Faiblement, Jude poussa la porte du bar, un endroit assez discret où il savait qu’il n’aurait pas de problème et pourrait déprimer seul. Et puis le patron était un type bien, ou du moins il refusait de voir ses clients boire verre sur verre et préférait les chasser avant qu’ils ne doivent sortir en rampant pour aller vomir dans une ruelle proche.
Reconnaissant le jeune homme, le propriétaire des lieux le salua derrière son bar, comprenant que c’était une fois de plus un jour sans. Ça ne le dérangeait pas que le brun vienne pleurer sur son comptoir, puisqu’il payait toujours, et surtout parce qu’il lui faisait penser à son fils. Certes, lui était encore au collège, mais Jude avait presque toujours l’air d’un gamin complètement paumé quand il s’asseyait au comptoir et posait son menton sur ses bras croisés.
Sans un mot, le patron posa un verre sur le zinc, y glissa deux glaçons avant de sortir une canette de soda qu’il laissa à côté, hochant simplement la tête quand Jude marmonna un “merci Paul” étouffé.
Occupé à se morfondre, le chanteur mit un long moment avant de se redresser et de se servir, sans pour autant toucher à son verre ensuite. Il resta appuyé contre le bar, les avant-bras posés contre, et fixait le poster ancien accroché sur le mur en face, à demi-caché par les bouteilles d’alcool qui s’alignaient sur une étagère en attendant de servir. La jolie pin-up des années cinquante semblait le narguer avec son large sourire et son regard enjoué, soit le total opposé de Jude à l’instant.
Pour l’instant il était sans joie, sans couleur, détonnant parmi les clients qui passaient une bonne soirée entre amis ou amants, bien loin de se soucier de lui. Ce constat le déprima d’autant plus. Pourquoi n’avait-il pas cela lui aussi ? Des amis avec qui passer du bon temps, des vrais amis, à lui, et pas ceux rapportés par sa sœur qui avaient un peu trop tendance à défiler au gré des saisons. Et sans mentionner les rencontres qu’il faisait, et qui finissaient toujours par préférer Charlie. La preuve, sa dernière conquête en date avait fini par tenir la conversation avec elle, et non pas avec lui. Jude soupira, se demandant s’il était frappé d’une quelconque malédiction. Arthur. Comme tant d’autres, il ne le reverrai jamais, ou alors par la biais de Charlie. A cet instant, il ne put que constater à quel point sa vie sociale était au point mort. Il était seul, sans personne sur qui compter, et déballer sa vie à un inconnu - une nouvelle fois - ne le tentait pas tellement.

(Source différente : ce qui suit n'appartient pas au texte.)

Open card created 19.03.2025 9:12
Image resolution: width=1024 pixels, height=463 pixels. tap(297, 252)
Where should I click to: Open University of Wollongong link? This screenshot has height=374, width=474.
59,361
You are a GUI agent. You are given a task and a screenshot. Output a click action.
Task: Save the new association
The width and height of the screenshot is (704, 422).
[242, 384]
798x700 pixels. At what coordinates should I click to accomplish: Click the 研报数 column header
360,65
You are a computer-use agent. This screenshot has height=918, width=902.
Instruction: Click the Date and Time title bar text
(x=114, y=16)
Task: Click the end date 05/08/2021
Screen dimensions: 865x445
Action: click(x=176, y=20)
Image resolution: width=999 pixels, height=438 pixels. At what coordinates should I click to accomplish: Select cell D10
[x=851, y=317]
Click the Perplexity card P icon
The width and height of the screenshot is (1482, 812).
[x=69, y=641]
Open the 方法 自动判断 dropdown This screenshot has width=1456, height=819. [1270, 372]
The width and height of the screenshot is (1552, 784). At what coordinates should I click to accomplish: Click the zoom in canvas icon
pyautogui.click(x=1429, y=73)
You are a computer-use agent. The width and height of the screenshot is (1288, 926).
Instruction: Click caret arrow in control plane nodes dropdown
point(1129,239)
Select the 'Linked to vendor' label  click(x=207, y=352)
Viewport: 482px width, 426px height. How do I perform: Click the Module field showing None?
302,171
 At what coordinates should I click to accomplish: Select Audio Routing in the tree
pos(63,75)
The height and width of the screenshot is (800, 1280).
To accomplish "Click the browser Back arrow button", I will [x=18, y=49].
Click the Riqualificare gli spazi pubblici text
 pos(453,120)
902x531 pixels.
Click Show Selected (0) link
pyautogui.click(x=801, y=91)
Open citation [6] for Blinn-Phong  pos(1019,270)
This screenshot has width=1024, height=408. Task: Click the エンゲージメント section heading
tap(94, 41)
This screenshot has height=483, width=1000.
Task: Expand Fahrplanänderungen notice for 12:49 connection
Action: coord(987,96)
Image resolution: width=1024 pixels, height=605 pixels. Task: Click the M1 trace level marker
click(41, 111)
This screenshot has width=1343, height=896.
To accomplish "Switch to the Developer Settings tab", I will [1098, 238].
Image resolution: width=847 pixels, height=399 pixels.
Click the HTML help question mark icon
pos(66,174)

Avisant son verre, il prit une gorgée, maussade, c’était frais, sucré, mais ça n’avait rien d’aussi réconfortant qu’un chocolat chaud. Au contraire, ça semblait aussi amer que ses pensées.
Un mouvement sur sa droite attira son attention. Une silhouette se glissa entre les sièges, interpellant le patron, un billet de vingt dollars à la main. Ce n’était rien de très sensationnel, mais la proximité força Jude à lever les yeux. Porte-feuille en main, la jeune femme salua le propriétaire et tourna les talons, rejoignant celui qui l’attendait plus loin. Frappé par la surprise quelques secondes, le brun reconnut Arthur, le fameux, croisant brièvement son regard avant de s’en désintéresser complètement, revenant à sa morosité.
“- Jude ?”
Intrigué, le jeune homme aux cheveux colorés s’approcha du comptoir. Pourtant prêt à quitter le bar, il rangea ses clefs de voiture dans sa poche et se glissa à côté du chanteur qui semblait bien mal en point.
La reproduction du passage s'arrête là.